**Brief**: Each line of the material is to be written out exactly.

>>>>

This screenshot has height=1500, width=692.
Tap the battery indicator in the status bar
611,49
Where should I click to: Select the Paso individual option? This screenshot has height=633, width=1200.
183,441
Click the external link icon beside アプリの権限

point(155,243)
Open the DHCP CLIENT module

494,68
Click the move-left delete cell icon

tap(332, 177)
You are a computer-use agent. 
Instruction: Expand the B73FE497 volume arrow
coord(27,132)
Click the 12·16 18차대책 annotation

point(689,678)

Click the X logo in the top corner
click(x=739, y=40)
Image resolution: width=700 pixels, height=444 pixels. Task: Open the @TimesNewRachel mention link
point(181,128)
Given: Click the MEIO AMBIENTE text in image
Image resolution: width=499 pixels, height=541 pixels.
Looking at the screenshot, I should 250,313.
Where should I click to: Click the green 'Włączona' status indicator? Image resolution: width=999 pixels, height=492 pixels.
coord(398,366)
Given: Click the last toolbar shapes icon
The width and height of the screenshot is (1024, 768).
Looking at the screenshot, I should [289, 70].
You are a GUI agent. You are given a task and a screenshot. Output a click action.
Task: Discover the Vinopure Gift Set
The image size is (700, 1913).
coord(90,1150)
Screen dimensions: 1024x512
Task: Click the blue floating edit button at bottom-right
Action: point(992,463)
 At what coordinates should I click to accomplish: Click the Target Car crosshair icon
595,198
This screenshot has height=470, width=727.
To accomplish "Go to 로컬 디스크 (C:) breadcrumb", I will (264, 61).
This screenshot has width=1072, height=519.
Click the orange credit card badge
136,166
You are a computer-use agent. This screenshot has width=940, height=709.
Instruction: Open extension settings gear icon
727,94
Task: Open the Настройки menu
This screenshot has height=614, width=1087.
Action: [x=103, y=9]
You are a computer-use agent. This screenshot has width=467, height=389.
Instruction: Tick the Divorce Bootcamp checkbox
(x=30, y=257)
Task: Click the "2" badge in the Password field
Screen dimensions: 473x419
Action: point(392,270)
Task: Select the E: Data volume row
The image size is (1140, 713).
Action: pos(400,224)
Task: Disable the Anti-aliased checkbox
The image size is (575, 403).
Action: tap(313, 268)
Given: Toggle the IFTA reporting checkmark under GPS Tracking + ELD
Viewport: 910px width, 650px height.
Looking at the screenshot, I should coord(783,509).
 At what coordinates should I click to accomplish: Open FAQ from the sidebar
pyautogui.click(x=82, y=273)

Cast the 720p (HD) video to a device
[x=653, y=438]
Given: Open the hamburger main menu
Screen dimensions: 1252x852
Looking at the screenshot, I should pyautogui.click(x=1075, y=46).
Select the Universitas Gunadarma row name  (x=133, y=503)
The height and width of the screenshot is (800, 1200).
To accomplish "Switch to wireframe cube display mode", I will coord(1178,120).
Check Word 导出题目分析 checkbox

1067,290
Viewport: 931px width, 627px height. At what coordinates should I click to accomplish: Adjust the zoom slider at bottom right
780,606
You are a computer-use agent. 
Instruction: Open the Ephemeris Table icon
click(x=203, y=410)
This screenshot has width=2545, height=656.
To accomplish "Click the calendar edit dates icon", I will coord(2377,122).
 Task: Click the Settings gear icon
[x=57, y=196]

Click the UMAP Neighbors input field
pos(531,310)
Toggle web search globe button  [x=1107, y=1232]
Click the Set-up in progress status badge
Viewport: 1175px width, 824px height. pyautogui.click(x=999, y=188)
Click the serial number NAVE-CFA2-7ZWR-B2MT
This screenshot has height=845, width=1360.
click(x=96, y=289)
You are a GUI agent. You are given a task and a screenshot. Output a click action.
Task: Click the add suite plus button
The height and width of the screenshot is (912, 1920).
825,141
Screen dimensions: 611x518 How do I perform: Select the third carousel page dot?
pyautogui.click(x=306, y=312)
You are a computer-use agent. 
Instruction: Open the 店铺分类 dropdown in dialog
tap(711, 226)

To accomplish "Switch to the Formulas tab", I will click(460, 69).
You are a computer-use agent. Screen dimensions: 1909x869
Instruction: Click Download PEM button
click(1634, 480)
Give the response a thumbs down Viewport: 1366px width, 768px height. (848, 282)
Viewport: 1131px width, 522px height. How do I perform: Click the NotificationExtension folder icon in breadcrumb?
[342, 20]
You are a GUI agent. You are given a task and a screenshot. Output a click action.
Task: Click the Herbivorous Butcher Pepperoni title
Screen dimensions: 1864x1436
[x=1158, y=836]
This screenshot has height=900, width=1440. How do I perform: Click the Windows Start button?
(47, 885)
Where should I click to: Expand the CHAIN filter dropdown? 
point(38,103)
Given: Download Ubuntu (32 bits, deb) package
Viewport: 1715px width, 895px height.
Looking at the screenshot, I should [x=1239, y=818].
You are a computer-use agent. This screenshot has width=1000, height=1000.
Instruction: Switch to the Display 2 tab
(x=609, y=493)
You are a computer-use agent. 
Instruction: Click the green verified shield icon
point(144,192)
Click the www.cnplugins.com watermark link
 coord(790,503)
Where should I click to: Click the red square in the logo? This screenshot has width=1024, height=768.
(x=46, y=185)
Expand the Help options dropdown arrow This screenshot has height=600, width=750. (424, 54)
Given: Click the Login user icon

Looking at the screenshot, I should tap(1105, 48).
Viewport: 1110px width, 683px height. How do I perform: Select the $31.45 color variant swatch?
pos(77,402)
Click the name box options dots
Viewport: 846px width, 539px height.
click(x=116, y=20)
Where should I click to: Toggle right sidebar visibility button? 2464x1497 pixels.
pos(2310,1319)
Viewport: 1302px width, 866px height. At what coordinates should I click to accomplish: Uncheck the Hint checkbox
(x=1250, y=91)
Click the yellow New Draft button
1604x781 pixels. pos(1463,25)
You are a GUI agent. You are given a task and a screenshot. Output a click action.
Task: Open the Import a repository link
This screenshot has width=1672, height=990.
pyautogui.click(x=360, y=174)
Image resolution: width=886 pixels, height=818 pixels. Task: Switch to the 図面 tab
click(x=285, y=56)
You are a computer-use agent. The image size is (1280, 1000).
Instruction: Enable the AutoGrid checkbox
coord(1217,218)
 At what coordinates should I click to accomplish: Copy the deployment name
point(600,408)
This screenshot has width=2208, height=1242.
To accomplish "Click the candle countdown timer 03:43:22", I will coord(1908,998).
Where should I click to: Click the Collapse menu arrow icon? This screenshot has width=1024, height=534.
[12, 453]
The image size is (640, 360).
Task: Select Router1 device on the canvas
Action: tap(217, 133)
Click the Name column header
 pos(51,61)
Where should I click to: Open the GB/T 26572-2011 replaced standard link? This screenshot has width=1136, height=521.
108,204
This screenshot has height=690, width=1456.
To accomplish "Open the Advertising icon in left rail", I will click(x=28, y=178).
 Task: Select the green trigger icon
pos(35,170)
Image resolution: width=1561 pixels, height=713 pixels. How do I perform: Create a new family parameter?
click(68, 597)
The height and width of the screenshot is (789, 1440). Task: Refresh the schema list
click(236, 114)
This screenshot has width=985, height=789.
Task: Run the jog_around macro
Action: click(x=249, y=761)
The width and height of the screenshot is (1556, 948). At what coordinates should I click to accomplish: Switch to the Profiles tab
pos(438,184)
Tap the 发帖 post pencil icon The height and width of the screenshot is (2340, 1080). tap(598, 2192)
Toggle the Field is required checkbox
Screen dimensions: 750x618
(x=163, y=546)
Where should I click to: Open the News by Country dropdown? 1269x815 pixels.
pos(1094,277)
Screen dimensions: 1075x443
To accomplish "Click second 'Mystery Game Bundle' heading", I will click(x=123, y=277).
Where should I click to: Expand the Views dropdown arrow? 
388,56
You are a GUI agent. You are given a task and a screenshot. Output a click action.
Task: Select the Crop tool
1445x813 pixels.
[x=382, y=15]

<<<<

**Solution**:
This screenshot has height=1500, width=692.
Tap the battery indicator in the status bar
611,49
Where should I click to: Select the Paso individual option? This screenshot has height=633, width=1200.
183,441
Click the external link icon beside アプリの権限

point(155,243)
Open the DHCP CLIENT module

494,68
Click the move-left delete cell icon

tap(332, 177)
You are a computer-use agent. 
Instruction: Expand the B73FE497 volume arrow
coord(27,132)
Click the 12·16 18차대책 annotation

point(689,678)

Click the X logo in the top corner
click(x=739, y=40)
Image resolution: width=700 pixels, height=444 pixels. Task: Open the @TimesNewRachel mention link
point(181,128)
Given: Click the MEIO AMBIENTE text in image
Image resolution: width=499 pixels, height=541 pixels.
Looking at the screenshot, I should 250,313.
Where should I click to: Click the green 'Włączona' status indicator? Image resolution: width=999 pixels, height=492 pixels.
coord(398,366)
Given: Click the last toolbar shapes icon
The width and height of the screenshot is (1024, 768).
Looking at the screenshot, I should [289, 70].
You are a GUI agent. You are given a task and a screenshot. Output a click action.
Task: Discover the Vinopure Gift Set
The image size is (700, 1913).
coord(90,1150)
Screen dimensions: 1024x512
Task: Click the blue floating edit button at bottom-right
Action: point(992,463)
 At what coordinates should I click to accomplish: Click the Target Car crosshair icon
595,198
This screenshot has height=470, width=727.
To accomplish "Go to 로컬 디스크 (C:) breadcrumb", I will (264, 61).
This screenshot has width=1072, height=519.
Click the orange credit card badge
136,166
You are a computer-use agent. This screenshot has width=940, height=709.
Instruction: Open extension settings gear icon
727,94
Task: Open the Настройки menu
This screenshot has height=614, width=1087.
Action: [x=103, y=9]
You are a computer-use agent. This screenshot has width=467, height=389.
Instruction: Tick the Divorce Bootcamp checkbox
(x=30, y=257)
Task: Click the "2" badge in the Password field
Screen dimensions: 473x419
Action: point(392,270)
Task: Select the E: Data volume row
The image size is (1140, 713).
Action: pos(400,224)
Task: Disable the Anti-aliased checkbox
The image size is (575, 403).
Action: tap(313, 268)
Given: Toggle the IFTA reporting checkmark under GPS Tracking + ELD
Viewport: 910px width, 650px height.
Looking at the screenshot, I should coord(783,509).
 At what coordinates should I click to accomplish: Open FAQ from the sidebar
pyautogui.click(x=82, y=273)

Cast the 720p (HD) video to a device
[x=653, y=438]
Given: Open the hamburger main menu
Screen dimensions: 1252x852
Looking at the screenshot, I should pyautogui.click(x=1075, y=46).
Select the Universitas Gunadarma row name  (x=133, y=503)
The height and width of the screenshot is (800, 1200).
To accomplish "Switch to wireframe cube display mode", I will coord(1178,120).
Check Word 导出题目分析 checkbox

1067,290
Viewport: 931px width, 627px height. At what coordinates should I click to accomplish: Adjust the zoom slider at bottom right
780,606
You are a computer-use agent. 
Instruction: Open the Ephemeris Table icon
click(x=203, y=410)
This screenshot has width=2545, height=656.
To accomplish "Click the calendar edit dates icon", I will coord(2377,122).
 Task: Click the Settings gear icon
[x=57, y=196]

Click the UMAP Neighbors input field
pos(531,310)
Toggle web search globe button  [x=1107, y=1232]
Click the Set-up in progress status badge
Viewport: 1175px width, 824px height. pyautogui.click(x=999, y=188)
Click the serial number NAVE-CFA2-7ZWR-B2MT
This screenshot has height=845, width=1360.
click(x=96, y=289)
You are a GUI agent. You are given a task and a screenshot. Output a click action.
Task: Click the add suite plus button
The height and width of the screenshot is (912, 1920).
825,141
Screen dimensions: 611x518 How do I perform: Select the third carousel page dot?
pyautogui.click(x=306, y=312)
You are a computer-use agent. 
Instruction: Open the 店铺分类 dropdown in dialog
tap(711, 226)

To accomplish "Switch to the Formulas tab", I will click(460, 69).
You are a computer-use agent. Screen dimensions: 1909x869
Instruction: Click Download PEM button
click(1634, 480)
Give the response a thumbs down Viewport: 1366px width, 768px height. (848, 282)
Viewport: 1131px width, 522px height. How do I perform: Click the NotificationExtension folder icon in breadcrumb?
[342, 20]
You are a GUI agent. You are given a task and a screenshot. Output a click action.
Task: Click the Herbivorous Butcher Pepperoni title
Screen dimensions: 1864x1436
[x=1158, y=836]
This screenshot has height=900, width=1440. How do I perform: Click the Windows Start button?
(47, 885)
Where should I click to: Expand the CHAIN filter dropdown? 
point(38,103)
Given: Download Ubuntu (32 bits, deb) package
Viewport: 1715px width, 895px height.
Looking at the screenshot, I should [x=1239, y=818].
You are a computer-use agent. This screenshot has width=1000, height=1000.
Instruction: Switch to the Display 2 tab
(x=609, y=493)
You are a computer-use agent. 
Instruction: Click the green verified shield icon
point(144,192)
Click the www.cnplugins.com watermark link
 coord(790,503)
Where should I click to: Click the red square in the logo? This screenshot has width=1024, height=768.
(x=46, y=185)
Expand the Help options dropdown arrow This screenshot has height=600, width=750. (424, 54)
Given: Click the Login user icon

Looking at the screenshot, I should tap(1105, 48).
Viewport: 1110px width, 683px height. How do I perform: Select the $31.45 color variant swatch?
pos(77,402)
Click the name box options dots
Viewport: 846px width, 539px height.
click(x=116, y=20)
Where should I click to: Toggle right sidebar visibility button? 2464x1497 pixels.
pos(2310,1319)
Viewport: 1302px width, 866px height. At what coordinates should I click to accomplish: Uncheck the Hint checkbox
(x=1250, y=91)
Click the yellow New Draft button
1604x781 pixels. pos(1463,25)
You are a GUI agent. You are given a task and a screenshot. Output a click action.
Task: Open the Import a repository link
This screenshot has width=1672, height=990.
pyautogui.click(x=360, y=174)
Image resolution: width=886 pixels, height=818 pixels. Task: Switch to the 図面 tab
click(x=285, y=56)
You are a computer-use agent. The image size is (1280, 1000).
Instruction: Enable the AutoGrid checkbox
coord(1217,218)
 At what coordinates should I click to accomplish: Copy the deployment name
point(600,408)
This screenshot has width=2208, height=1242.
To accomplish "Click the candle countdown timer 03:43:22", I will coord(1908,998).
Where should I click to: Click the Collapse menu arrow icon? This screenshot has width=1024, height=534.
[12, 453]
The image size is (640, 360).
Task: Select Router1 device on the canvas
Action: tap(217, 133)
Click the Name column header
 pos(51,61)
Where should I click to: Open the GB/T 26572-2011 replaced standard link? This screenshot has width=1136, height=521.
108,204
This screenshot has height=690, width=1456.
To accomplish "Open the Advertising icon in left rail", I will click(x=28, y=178).
 Task: Select the green trigger icon
pos(35,170)
Image resolution: width=1561 pixels, height=713 pixels. How do I perform: Create a new family parameter?
click(68, 597)
The height and width of the screenshot is (789, 1440). Task: Refresh the schema list
click(236, 114)
This screenshot has width=985, height=789.
Task: Run the jog_around macro
Action: click(x=249, y=761)
The width and height of the screenshot is (1556, 948). At what coordinates should I click to accomplish: Switch to the Profiles tab
pos(438,184)
Tap the 发帖 post pencil icon The height and width of the screenshot is (2340, 1080). tap(598, 2192)
Toggle the Field is required checkbox
Screen dimensions: 750x618
(x=163, y=546)
Where should I click to: Open the News by Country dropdown? 1269x815 pixels.
pos(1094,277)
Screen dimensions: 1075x443
To accomplish "Click second 'Mystery Game Bundle' heading", I will click(x=123, y=277).
Where should I click to: Expand the Views dropdown arrow? 
388,56
You are a GUI agent. You are given a task and a screenshot. Output a click action.
Task: Select the Crop tool
1445x813 pixels.
[x=382, y=15]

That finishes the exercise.